ANGEZEIGTER TEXT:
Not macht erfinderisch und die transformatorischen Kräfte könnten sogar Wunder bewirken. Eine Vision könnte z. B. sein, dass Unternehmen in einer vom internationalen Energiemarkt (und seinen Despoten) unabhängigen EU-Wirtschaft künftig sogar von den günstigsten Energiepreisen weltweit profitieren. Oder, dass Hunderttausende neue, sichere Arbeitsplätze im Bereich sauberer Technologien entstehen. Erstrebenswert Leitbilder sind die Regionalisierung von Teilen der Wirtschaft oder eine regenerative Landwirtschaft und so vieles mehr.

Deutschland oder der EU gelingt es gerade nicht, Visionen zu formulieren, die uns motivieren, heutige Opfer mit klaren Zukunftsvisionen zu verknüpfen. Zu den Visionen zählt sicher nicht, dass eine einzelne Person mit einem Zwei-Tonnen-Tesla oder -Mercedes durch die Gegend brettert. Da ist vieles nicht schlüssig. Es braucht eine klare Definition von grünem Wachstum. Eigentlich müsste es grüne Schrumpfung oder zumindest grüne Transformation heißen.

 

Publikationen der Wirtschaftsjournalistin Ulrike Herrmann

Ihre Wirtschaftsbücher sind Bestseller:

Buch, Sabine Herrmann

Das neue Buch der Wirtschaftsjournalistin Ulrike Herrmann. Bildquelle: U. Herrmann

Weitere Quellen:

Diese Transformation ist real – sie passiert gerade jetzt, in Echtzeit!

Die Transformation ist im Gange: hier bei uns und in den meisten westlichen Ländern.

Fakt ist: Bullshit-Companies, Unternehmen also, die Milliarden investieren, nur, um Produkte in den Markt zu pushen, die ohne werblichen Psychoterror niemand bräuchte, sind angezählt. Auch solche Unternehmen, die künftig nichts Reales zur nachhaltigen Agenda beitragen. Steigende CO2- und Energiepreise werden Unternehmen, die sich der Transformation verschließen, früher oder später in die Knie zwingen. Das betrifft auch bestimmte Druckereien und ihre Produkte.

Derweil entstehen zig Tausend neue, intelligente und streng nachhaltig sowie sozial fokussierte Start-ups bzw. hochflexible Lean-Start-ups. Die Erfolgsmessung orientiert sich nicht mehr am Geld allein, sondern wird zunehmend konsequent abseits bisheriger Betriebswirtschaftslehren definiert, z. B. durch: Umwelt- und Nachhaltigkeitsberichte oder durch überzeugende Awareness, Authentizität oder bedingungslose Transparenz.

Die Customer Experience wird zur Sustainable Customer Experience –

besonders in westlich orientierten Ländern. Das ist schon lange keine Öko-Poesie mehr, sondern ein gutes Geschäftsmodell. Gewinne bleiben natürlich erlaubt. Doch am Ende entscheidet allein die Nachfrage über den Cashflow. Nur zwei Beispiele:

Unternehmen verkaufen sich an „die Erde“ und proklamieren:

„Die Erde ist unser einziger Aktionär“,

sagt u. a. der Patagonia-Gründer Chouinard, der sein milliardenschweres Unternehmen an eine gemeinnützige Stiftung übertragen hat. Auch Bill Gates spendete jüngst quasi sein ganzes Vermögen, neben vielen weiteren Beispielen.

AUFGABE 1: Übersetzen Sie den Satz „Es braucht eine klare Definition von grünem Wachstum.“ aus dem Text über die grüne Transformation ins Englische.
AUFGABE 2: Schreiben Sie aus dem Text über die grüne Transformation alles von „Die Transformation ist“ bis hinunter zu „und ihre Produkte.“ ab.

ANGEZEIGTE EINTRÄGE:
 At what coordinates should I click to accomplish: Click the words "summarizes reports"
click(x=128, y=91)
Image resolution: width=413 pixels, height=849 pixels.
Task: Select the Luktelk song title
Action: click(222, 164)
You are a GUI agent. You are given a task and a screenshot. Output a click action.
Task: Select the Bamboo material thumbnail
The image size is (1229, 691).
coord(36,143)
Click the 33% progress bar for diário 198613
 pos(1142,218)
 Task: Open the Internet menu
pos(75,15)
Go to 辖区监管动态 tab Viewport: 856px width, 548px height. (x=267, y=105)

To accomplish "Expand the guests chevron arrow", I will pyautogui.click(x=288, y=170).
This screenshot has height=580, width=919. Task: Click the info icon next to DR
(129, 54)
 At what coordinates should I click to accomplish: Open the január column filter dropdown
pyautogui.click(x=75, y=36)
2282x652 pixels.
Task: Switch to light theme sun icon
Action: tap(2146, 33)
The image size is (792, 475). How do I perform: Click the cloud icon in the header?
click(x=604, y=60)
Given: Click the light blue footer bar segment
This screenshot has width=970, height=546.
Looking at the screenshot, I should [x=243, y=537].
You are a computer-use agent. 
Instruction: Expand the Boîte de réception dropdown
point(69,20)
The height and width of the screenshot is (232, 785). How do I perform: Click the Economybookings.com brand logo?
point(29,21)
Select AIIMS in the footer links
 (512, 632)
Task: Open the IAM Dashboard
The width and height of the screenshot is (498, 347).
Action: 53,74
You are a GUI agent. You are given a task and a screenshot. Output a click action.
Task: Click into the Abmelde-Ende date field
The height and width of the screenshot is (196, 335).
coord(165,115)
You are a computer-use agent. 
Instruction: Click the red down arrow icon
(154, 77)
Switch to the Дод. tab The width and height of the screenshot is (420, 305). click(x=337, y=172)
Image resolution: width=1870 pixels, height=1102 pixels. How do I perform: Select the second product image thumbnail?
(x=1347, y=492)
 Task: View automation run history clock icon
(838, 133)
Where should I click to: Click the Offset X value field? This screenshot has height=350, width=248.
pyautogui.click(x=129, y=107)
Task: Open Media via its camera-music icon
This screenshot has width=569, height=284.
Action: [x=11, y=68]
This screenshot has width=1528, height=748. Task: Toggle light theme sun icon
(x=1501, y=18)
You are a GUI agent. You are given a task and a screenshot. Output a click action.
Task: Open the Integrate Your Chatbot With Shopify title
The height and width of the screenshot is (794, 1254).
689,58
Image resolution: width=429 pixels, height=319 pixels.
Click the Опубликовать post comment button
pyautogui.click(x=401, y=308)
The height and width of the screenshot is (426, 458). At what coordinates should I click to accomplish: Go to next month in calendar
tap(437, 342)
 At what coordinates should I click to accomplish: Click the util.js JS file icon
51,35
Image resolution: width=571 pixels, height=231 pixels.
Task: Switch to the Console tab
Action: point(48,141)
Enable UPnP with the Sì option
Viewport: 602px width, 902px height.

ANTWORTFELD 1: A clear definition of green growth is needed.

ANTWORTFELD 2:
Die Transformation ist im Gange: hier bei uns und in den meisten westlichen Ländern.

Fakt ist: Bullshit-Companies, Unternehmen also, die Milliarden investieren, nur, um Produkte in den Markt zu pushen, die ohne werblichen Psychoterror niemand bräuchte, sind angezählt. Auch solche Unternehmen, die künftig nichts Reales zur nachhaltigen Agenda beitragen. Steigende CO2- und Energiepreise werden Unternehmen, die sich der Transformation verschließen, früher oder später in die Knie zwingen. Das betrifft auch bestimmte Druckereien und ihre Produkte.